__WORK ITEM__:
Your response should be the complete listing, copied exactly.

__AVAILABLE DATA__:
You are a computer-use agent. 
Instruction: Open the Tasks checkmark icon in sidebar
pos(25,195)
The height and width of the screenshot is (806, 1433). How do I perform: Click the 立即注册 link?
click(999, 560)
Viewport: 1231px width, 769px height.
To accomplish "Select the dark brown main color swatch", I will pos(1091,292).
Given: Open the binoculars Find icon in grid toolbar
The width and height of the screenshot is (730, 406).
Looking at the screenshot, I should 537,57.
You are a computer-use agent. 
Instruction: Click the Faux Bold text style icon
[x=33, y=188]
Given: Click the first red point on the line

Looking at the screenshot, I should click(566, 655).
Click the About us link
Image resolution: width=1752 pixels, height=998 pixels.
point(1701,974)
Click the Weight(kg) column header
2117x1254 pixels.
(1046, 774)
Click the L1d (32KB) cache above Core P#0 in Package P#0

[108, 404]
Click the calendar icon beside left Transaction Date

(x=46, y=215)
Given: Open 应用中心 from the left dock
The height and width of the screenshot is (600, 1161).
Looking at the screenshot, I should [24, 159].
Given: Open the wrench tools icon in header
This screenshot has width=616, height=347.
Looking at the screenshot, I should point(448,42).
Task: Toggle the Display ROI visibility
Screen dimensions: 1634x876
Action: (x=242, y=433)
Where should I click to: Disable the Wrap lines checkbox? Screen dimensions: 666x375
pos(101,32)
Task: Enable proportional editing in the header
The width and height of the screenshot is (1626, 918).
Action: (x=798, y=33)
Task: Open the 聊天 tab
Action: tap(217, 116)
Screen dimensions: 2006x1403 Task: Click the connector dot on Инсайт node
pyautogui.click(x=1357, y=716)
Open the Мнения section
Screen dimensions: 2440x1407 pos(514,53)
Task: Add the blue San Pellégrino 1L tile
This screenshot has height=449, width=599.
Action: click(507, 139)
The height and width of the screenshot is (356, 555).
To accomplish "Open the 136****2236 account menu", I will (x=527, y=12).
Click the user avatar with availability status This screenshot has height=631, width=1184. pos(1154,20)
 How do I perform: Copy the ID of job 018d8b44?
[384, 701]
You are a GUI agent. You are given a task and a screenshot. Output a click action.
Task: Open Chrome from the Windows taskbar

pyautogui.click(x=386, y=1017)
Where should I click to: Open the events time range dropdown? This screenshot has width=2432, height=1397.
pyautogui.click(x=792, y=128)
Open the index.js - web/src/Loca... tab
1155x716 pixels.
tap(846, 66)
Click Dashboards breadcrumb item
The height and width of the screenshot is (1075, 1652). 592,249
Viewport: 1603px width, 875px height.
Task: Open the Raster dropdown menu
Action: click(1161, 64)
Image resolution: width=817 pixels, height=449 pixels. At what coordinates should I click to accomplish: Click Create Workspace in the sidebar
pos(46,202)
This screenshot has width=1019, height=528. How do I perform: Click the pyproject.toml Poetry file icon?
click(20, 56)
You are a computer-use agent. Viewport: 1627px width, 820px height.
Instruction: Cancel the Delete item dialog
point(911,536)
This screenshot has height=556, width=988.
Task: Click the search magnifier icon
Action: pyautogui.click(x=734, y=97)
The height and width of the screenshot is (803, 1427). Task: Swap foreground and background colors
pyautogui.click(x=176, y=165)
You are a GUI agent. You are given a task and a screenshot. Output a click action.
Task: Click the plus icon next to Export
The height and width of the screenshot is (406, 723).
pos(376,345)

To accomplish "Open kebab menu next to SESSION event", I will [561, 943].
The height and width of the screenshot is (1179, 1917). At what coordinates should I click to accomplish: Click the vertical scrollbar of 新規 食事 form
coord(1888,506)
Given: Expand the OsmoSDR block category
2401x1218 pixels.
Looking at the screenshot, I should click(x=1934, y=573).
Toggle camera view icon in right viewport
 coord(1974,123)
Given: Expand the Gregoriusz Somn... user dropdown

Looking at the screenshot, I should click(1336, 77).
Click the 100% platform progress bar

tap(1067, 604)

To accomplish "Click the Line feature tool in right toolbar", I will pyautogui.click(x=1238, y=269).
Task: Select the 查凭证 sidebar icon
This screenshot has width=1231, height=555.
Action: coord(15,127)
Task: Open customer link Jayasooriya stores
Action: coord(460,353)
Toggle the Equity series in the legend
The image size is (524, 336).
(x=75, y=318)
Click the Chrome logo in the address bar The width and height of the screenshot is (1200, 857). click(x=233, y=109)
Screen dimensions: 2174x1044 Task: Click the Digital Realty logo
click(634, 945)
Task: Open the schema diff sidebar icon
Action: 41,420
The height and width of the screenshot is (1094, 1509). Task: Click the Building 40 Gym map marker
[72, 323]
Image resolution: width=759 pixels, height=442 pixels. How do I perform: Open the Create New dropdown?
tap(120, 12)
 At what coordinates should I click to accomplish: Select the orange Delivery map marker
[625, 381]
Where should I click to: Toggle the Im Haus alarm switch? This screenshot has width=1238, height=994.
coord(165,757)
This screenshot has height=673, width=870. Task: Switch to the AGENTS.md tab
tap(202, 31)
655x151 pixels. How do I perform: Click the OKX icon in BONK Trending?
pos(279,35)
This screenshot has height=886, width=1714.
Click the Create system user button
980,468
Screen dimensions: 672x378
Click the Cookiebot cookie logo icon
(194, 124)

__RESULT BELOW__:
You are a computer-use agent. 
Instruction: Open the Tasks checkmark icon in sidebar
pos(25,195)
The height and width of the screenshot is (806, 1433). How do I perform: Click the 立即注册 link?
click(999, 560)
Viewport: 1231px width, 769px height.
To accomplish "Select the dark brown main color swatch", I will pos(1091,292).
Given: Open the binoculars Find icon in grid toolbar
The width and height of the screenshot is (730, 406).
Looking at the screenshot, I should 537,57.
You are a computer-use agent. 
Instruction: Click the Faux Bold text style icon
[x=33, y=188]
Given: Click the first red point on the line

Looking at the screenshot, I should click(566, 655).
Click the About us link
Image resolution: width=1752 pixels, height=998 pixels.
point(1701,974)
Click the Weight(kg) column header
2117x1254 pixels.
(1046, 774)
Click the L1d (32KB) cache above Core P#0 in Package P#0

[108, 404]
Click the calendar icon beside left Transaction Date

(x=46, y=215)
Given: Open 应用中心 from the left dock
The height and width of the screenshot is (600, 1161).
Looking at the screenshot, I should [24, 159].
Given: Open the wrench tools icon in header
This screenshot has width=616, height=347.
Looking at the screenshot, I should point(448,42).
Task: Toggle the Display ROI visibility
Screen dimensions: 1634x876
Action: (x=242, y=433)
Where should I click to: Disable the Wrap lines checkbox? Screen dimensions: 666x375
pos(101,32)
Task: Enable proportional editing in the header
The width and height of the screenshot is (1626, 918).
Action: (x=798, y=33)
Task: Open the 聊天 tab
Action: tap(217, 116)
Screen dimensions: 2006x1403 Task: Click the connector dot on Инсайт node
pyautogui.click(x=1357, y=716)
Open the Мнения section
Screen dimensions: 2440x1407 pos(514,53)
Task: Add the blue San Pellégrino 1L tile
This screenshot has height=449, width=599.
Action: click(507, 139)
The height and width of the screenshot is (356, 555).
To accomplish "Open the 136****2236 account menu", I will (x=527, y=12).
Click the user avatar with availability status This screenshot has height=631, width=1184. pos(1154,20)
 How do I perform: Copy the ID of job 018d8b44?
[384, 701]
You are a GUI agent. You are given a task and a screenshot. Output a click action.
Task: Open Chrome from the Windows taskbar

pyautogui.click(x=386, y=1017)
Where should I click to: Open the events time range dropdown? This screenshot has width=2432, height=1397.
pyautogui.click(x=792, y=128)
Open the index.js - web/src/Loca... tab
1155x716 pixels.
tap(846, 66)
Click Dashboards breadcrumb item
The height and width of the screenshot is (1075, 1652). 592,249
Viewport: 1603px width, 875px height.
Task: Open the Raster dropdown menu
Action: click(1161, 64)
Image resolution: width=817 pixels, height=449 pixels. At what coordinates should I click to accomplish: Click Create Workspace in the sidebar
pos(46,202)
This screenshot has width=1019, height=528. How do I perform: Click the pyproject.toml Poetry file icon?
click(20, 56)
You are a computer-use agent. Viewport: 1627px width, 820px height.
Instruction: Cancel the Delete item dialog
point(911,536)
This screenshot has height=556, width=988.
Task: Click the search magnifier icon
Action: pyautogui.click(x=734, y=97)
The height and width of the screenshot is (803, 1427). Task: Swap foreground and background colors
pyautogui.click(x=176, y=165)
You are a GUI agent. You are given a task and a screenshot. Output a click action.
Task: Click the plus icon next to Export
The height and width of the screenshot is (406, 723).
pos(376,345)

To accomplish "Open kebab menu next to SESSION event", I will [561, 943].
The height and width of the screenshot is (1179, 1917). At what coordinates should I click to accomplish: Click the vertical scrollbar of 新規 食事 form
coord(1888,506)
Given: Expand the OsmoSDR block category
2401x1218 pixels.
Looking at the screenshot, I should click(x=1934, y=573).
Toggle camera view icon in right viewport
 coord(1974,123)
Given: Expand the Gregoriusz Somn... user dropdown

Looking at the screenshot, I should click(1336, 77).
Click the 100% platform progress bar

tap(1067, 604)

To accomplish "Click the Line feature tool in right toolbar", I will pyautogui.click(x=1238, y=269).
Task: Select the 查凭证 sidebar icon
This screenshot has width=1231, height=555.
Action: coord(15,127)
Task: Open customer link Jayasooriya stores
Action: coord(460,353)
Toggle the Equity series in the legend
The image size is (524, 336).
(x=75, y=318)
Click the Chrome logo in the address bar The width and height of the screenshot is (1200, 857). click(x=233, y=109)
Screen dimensions: 2174x1044 Task: Click the Digital Realty logo
click(634, 945)
Task: Open the schema diff sidebar icon
Action: 41,420
The height and width of the screenshot is (1094, 1509). Task: Click the Building 40 Gym map marker
[72, 323]
Image resolution: width=759 pixels, height=442 pixels. How do I perform: Open the Create New dropdown?
tap(120, 12)
 At what coordinates should I click to accomplish: Select the orange Delivery map marker
[625, 381]
Where should I click to: Toggle the Im Haus alarm switch? This screenshot has width=1238, height=994.
coord(165,757)
This screenshot has height=673, width=870. Task: Switch to the AGENTS.md tab
tap(202, 31)
655x151 pixels. How do I perform: Click the OKX icon in BONK Trending?
pos(279,35)
This screenshot has height=886, width=1714.
Click the Create system user button
980,468
Screen dimensions: 672x378
Click the Cookiebot cookie logo icon
(194, 124)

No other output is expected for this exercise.